Tuesday, April 10, 2012

The Euro zone still deep in the dumps

I couldn't help but notice that after several years of struggling and brainstorming, the fate of the euro still remains uncertain.  The European currency continues to walk around like a very sick patient looking for a miraculous cure. Whereas its various parts are being periodically swathed, nobody considers treating the poor patient as a whole. Unfortunately, the euro zone is still going through a serious sovereign-debt crisis and growth stagnation.

There are actually very few solutions to boost the European economies. Most governments in the euro zone have been recently tossed out by budget deficit and eye-watering costs. The dire economic straits are currently emphasized by visible lack of fiscal unity. There is still a huge gap between old and new members on so many levels. Most European citizens cling to the hope that a certain federalism will eventually emerge to keep things going, but that could take another decade or so.

At this point, the net foreign borrowing in the public, as well as in the private sector, remains problematical. Indebtedness prevents governments from applying the usual fiscal incentives, such as currency devaluation and monetary policy. Structural reforms are out of question, at least not in the near future.

Countries dealing with budget deficit could reduce payroll taxes in order to minimize labor costs.
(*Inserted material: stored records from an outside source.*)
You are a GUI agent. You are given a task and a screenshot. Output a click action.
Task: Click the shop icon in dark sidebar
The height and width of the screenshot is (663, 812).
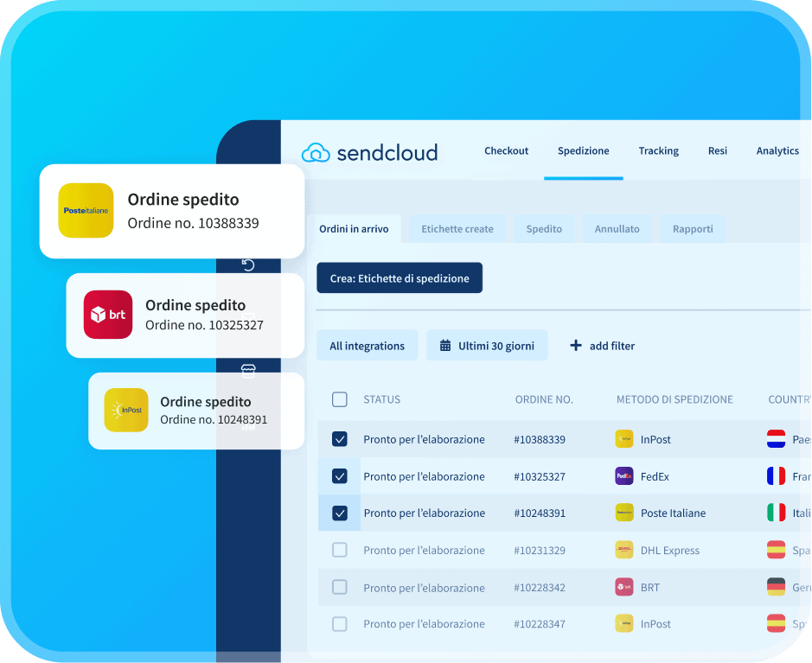point(248,371)
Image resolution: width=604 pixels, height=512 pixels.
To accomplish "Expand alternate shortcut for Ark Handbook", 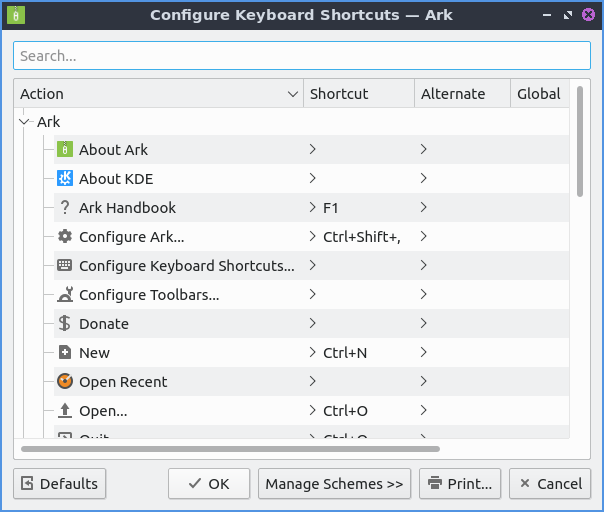I will (424, 208).
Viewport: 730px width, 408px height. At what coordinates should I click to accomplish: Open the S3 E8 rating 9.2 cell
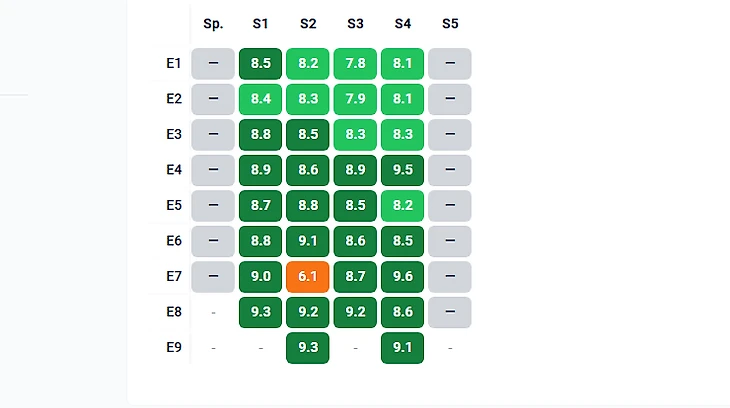(x=355, y=312)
Otherwise, they could take the painful decision to raise VAT and cast down imports. It seems like globalization can really gobble up a big chunk of economic perspectives for the European markets, favoring other ascendants, such as China. On the contrary, countries dealing with consolidated budgets should slow down their rhythm by letting inflation run higher. The problem with such countries, as Germany, is that they refuse to take initiative for an eventual unity and are afraid to risk their own competitivity.  Although Germany often suggests political unity, desired by most European leaders, it dodges the idea of fiscal unity, so necessary in the future, to maintain EU afloat.

Even countries that have already received considerable bail-outs over the past two years find themselves still deep in recession and may need second or third aids. EU leaders are currently evaluating the possibility of raising the amount of rescue funds, as a viable solution to save the Euro zone. Many economists highly doubt that would help. The consequences for each of these beneficiaries can turn out to be disastrous in the long run. 

Europe appears sluggish and unprepared to face another euro crisis and it is almost swamped by the harsh perspective of having to give up on its dearest currency. But what are the alternatives? Almost non-existent. The euro must survive in order to avoid an economic chaos and secure the magnificent euro project. The only option for Europe now is to square off and focus on how to make the economy grow, even in painful circumstances.